The expected result is an exact copy of the lines from the one holding "Given: Open the Info link beside the heading" to the last line of the material, with pictures removed and nothing added.
[RECORDS TO USE — start]
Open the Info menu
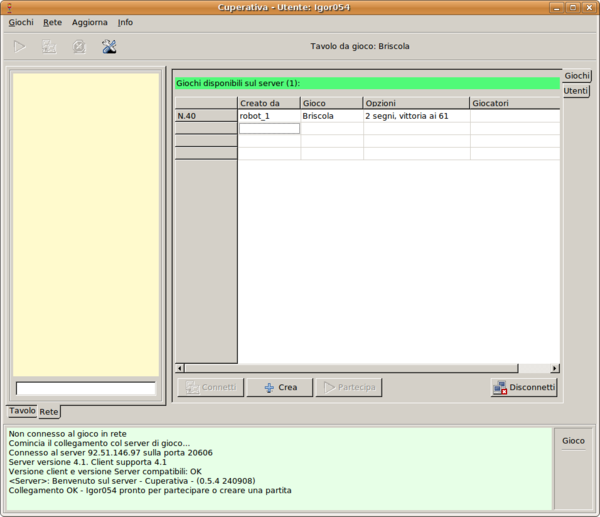 click(125, 22)
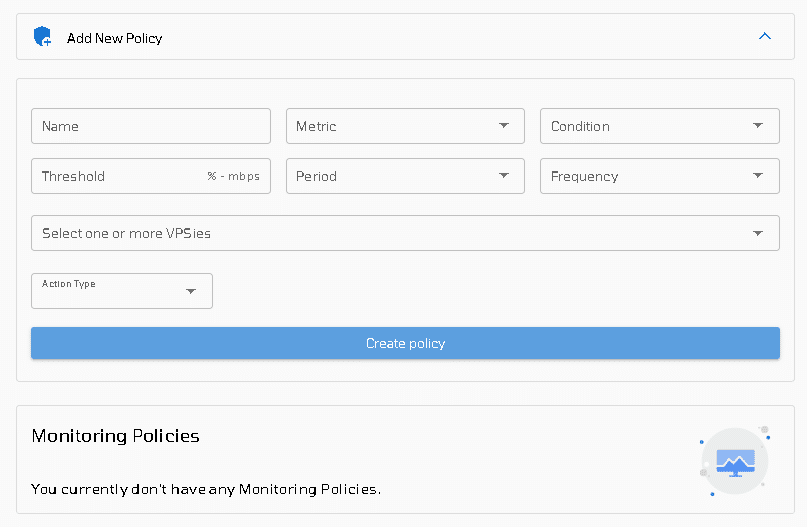Open the Select one or more VPSies dropdown

pyautogui.click(x=406, y=233)
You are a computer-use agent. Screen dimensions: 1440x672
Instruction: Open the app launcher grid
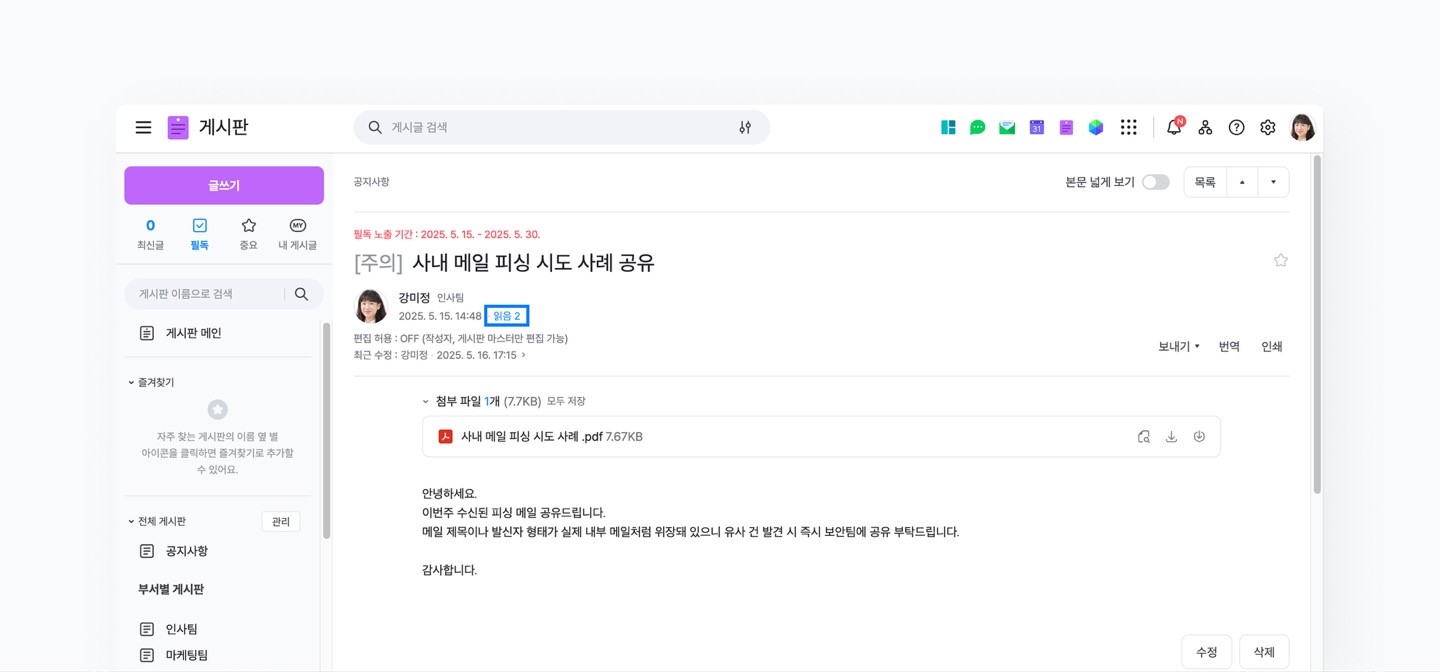(x=1129, y=127)
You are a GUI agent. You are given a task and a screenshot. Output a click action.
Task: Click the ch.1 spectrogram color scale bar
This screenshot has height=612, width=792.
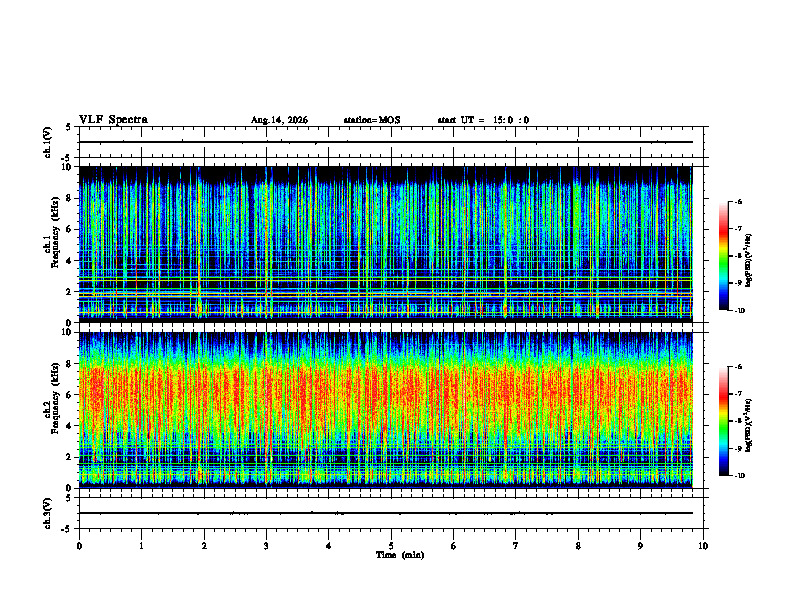(723, 256)
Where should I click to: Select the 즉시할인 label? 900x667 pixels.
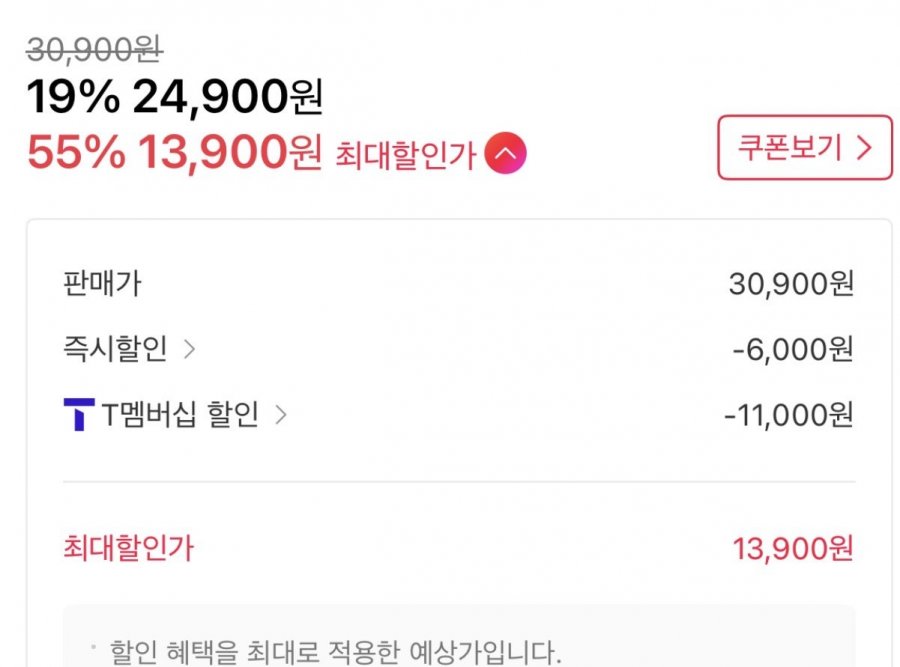click(115, 349)
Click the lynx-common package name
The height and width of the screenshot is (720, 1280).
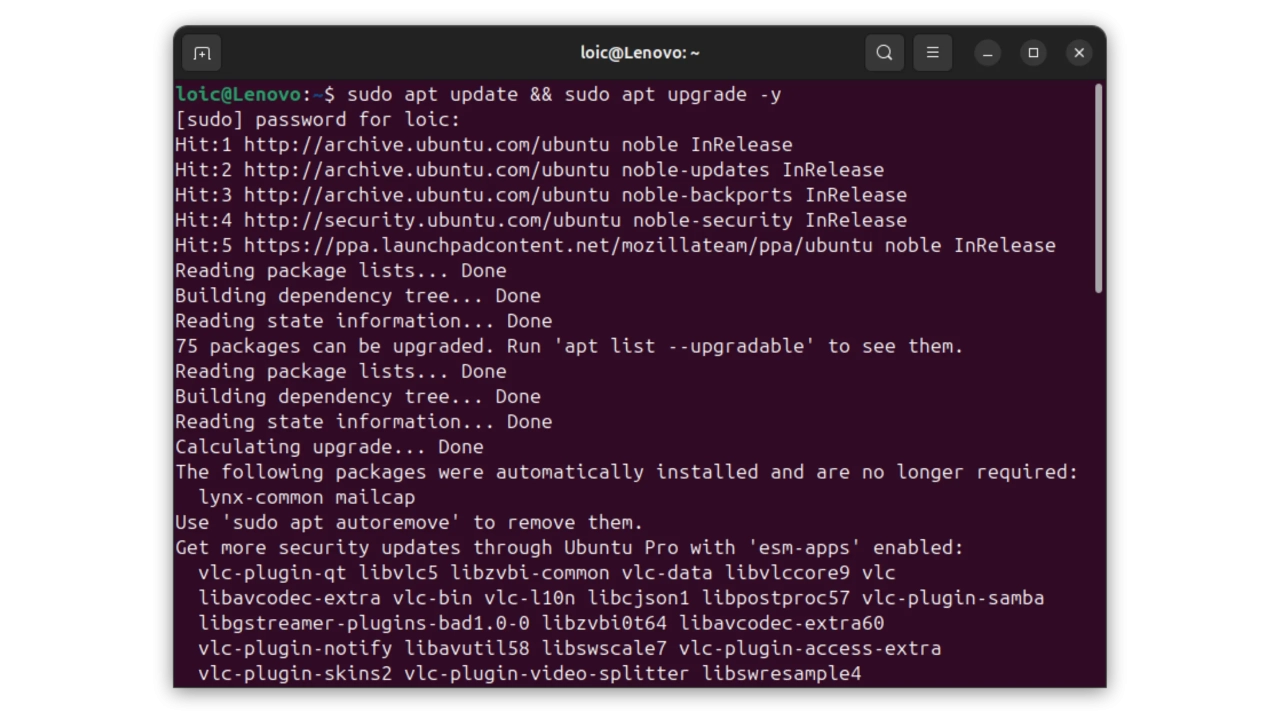[260, 498]

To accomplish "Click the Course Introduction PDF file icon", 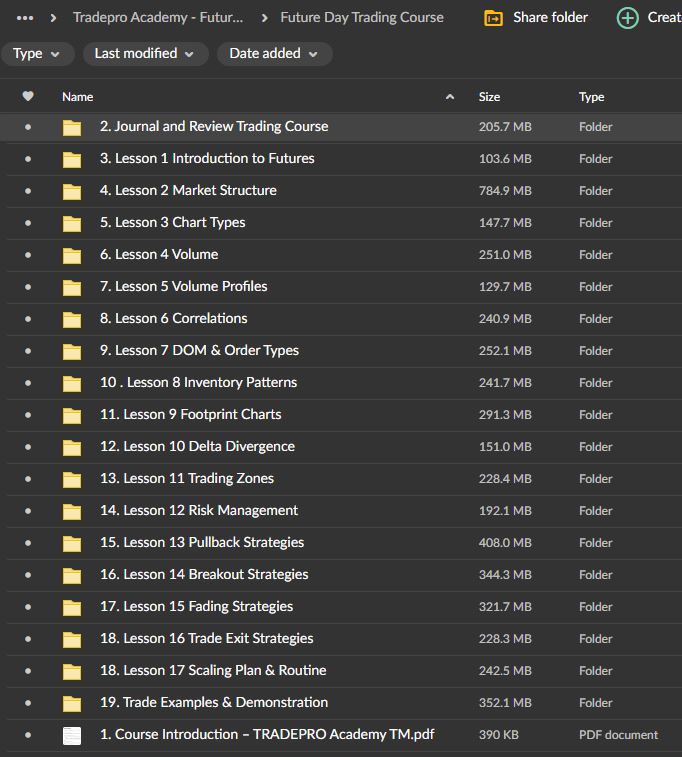I will [72, 735].
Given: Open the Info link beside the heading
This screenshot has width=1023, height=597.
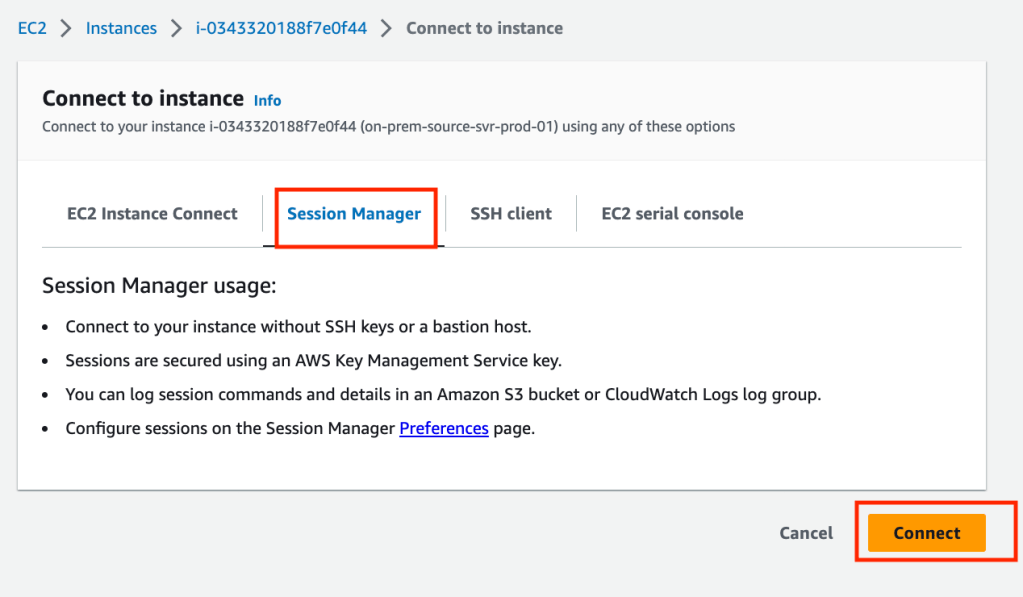Looking at the screenshot, I should click(x=267, y=100).
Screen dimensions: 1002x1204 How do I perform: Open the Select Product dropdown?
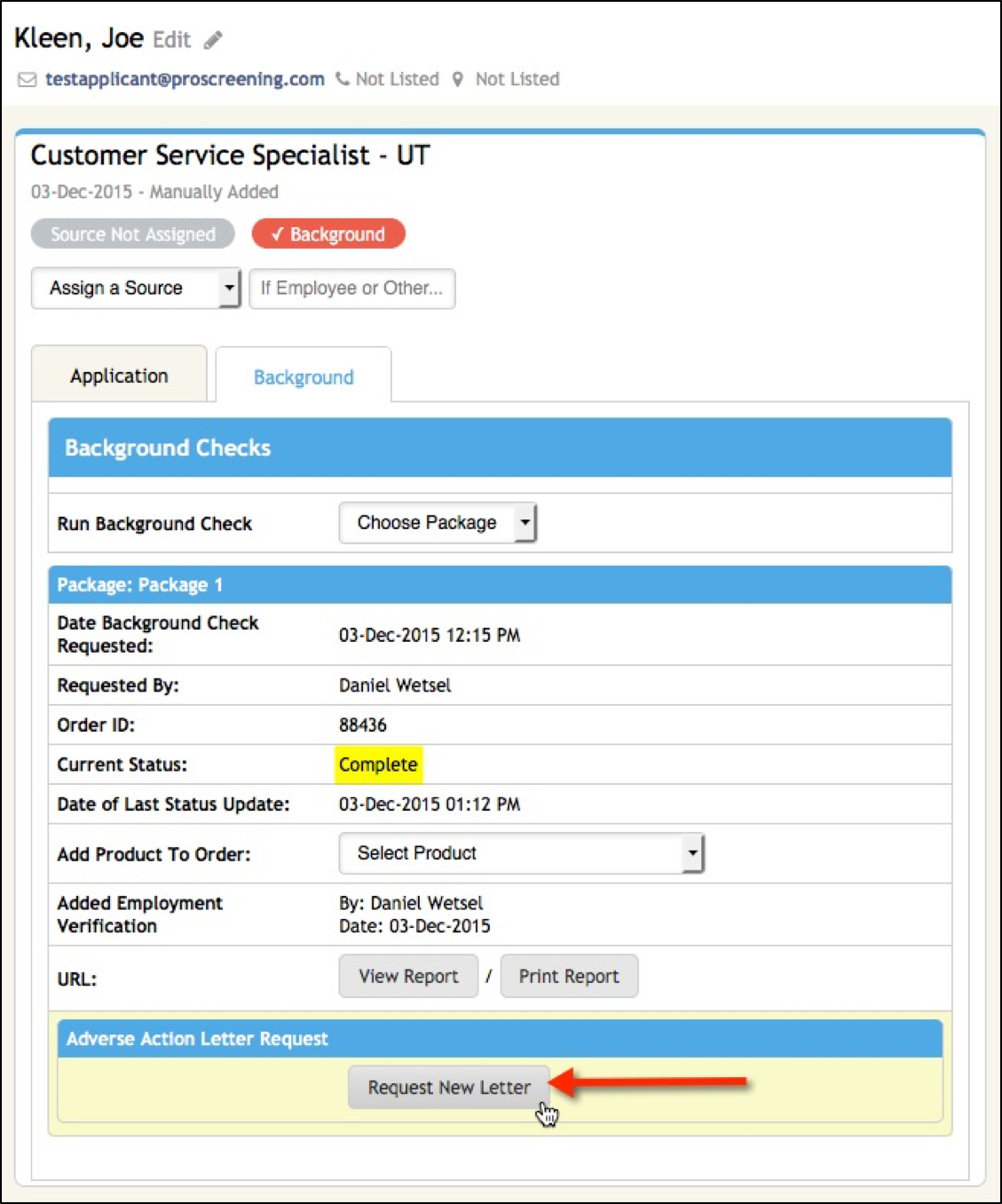tap(521, 853)
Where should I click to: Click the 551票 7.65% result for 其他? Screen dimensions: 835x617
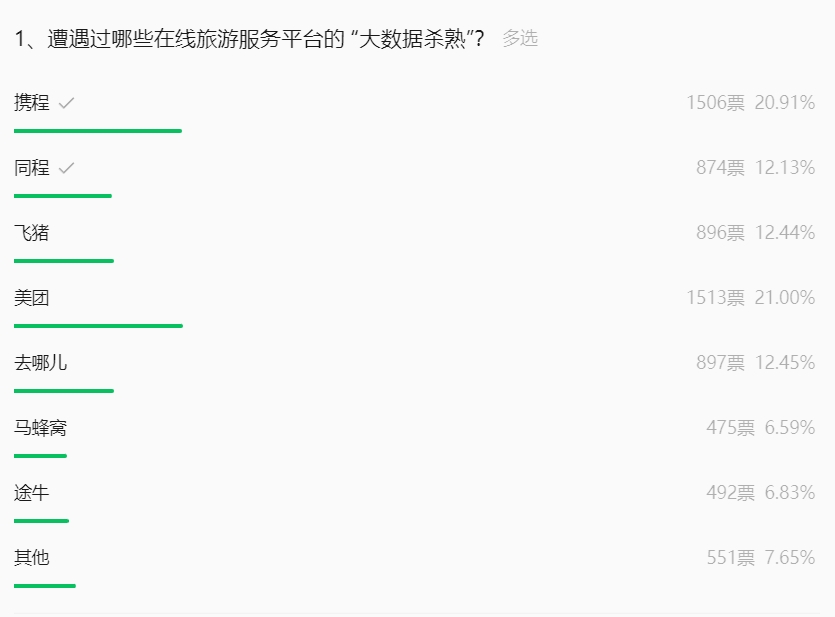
[RECORDS TO USE — finish]
#### SOLUTION
Given: Open the Info link beside the heading
This screenshot has width=1023, height=597.
Looking at the screenshot, I should click(x=267, y=100).
Screen dimensions: 1002x1204 How do I perform: Open the Select Product dropdown?
tap(521, 853)
Where should I click to: Click the 551票 7.65% result for 其他? Screen dimensions: 835x617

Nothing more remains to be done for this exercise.